Inferring replication states of bacteria and viruses in enrichment cultures via long-read sequencing

Most microorganisms cannot be cultured in isolation, necessitating sophisticated methods for studying their (eco)physiology. While numerous approaches can probe the activity of given microbes in enrichment cultures, no single technique can render simultaneous data on both metabolic capacities and mobile genetic elements. Here, we apply long-read sequencing to monitor the incorporation of non-canonical bases in genome-resolved metagenomic datasets and elucidate the replication patterns of both bacteria and phages.
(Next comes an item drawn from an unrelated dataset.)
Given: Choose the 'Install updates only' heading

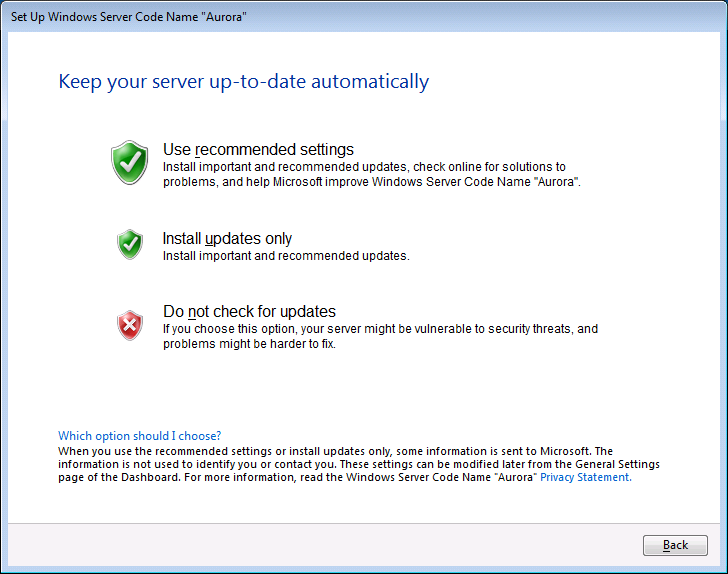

This technology enables the simultaneous reconstruction of both prokaryotic and viral genomes (alongside genomics downstream analyses like metabolic predictions), in addition to providing information regarding their replication in enrichment cultures. By spiking the base analog 5-bromo-2'-deoxyuridine (BrdU) into activated sludge microcosms, we determined that 114 of the 118 high-quality genomes recovered were actively replicating in enrichment cultures from activated sludge and identified both slow (low BrdU incorporation and change in abundance) and rapidly replicating organisms (high BrdU incorporation and change in abundance). Some of the genomes detected exhibited regions rich in BrdU that were predicted to represent prophages in their lytic cycle. Ultimately, this novel means of monitoring the replication responses of microbes, and deciphering their genomes and active mobile genetic elements will advance and empower strategies aimed at isolating previously uncultivated microbes in pure culture.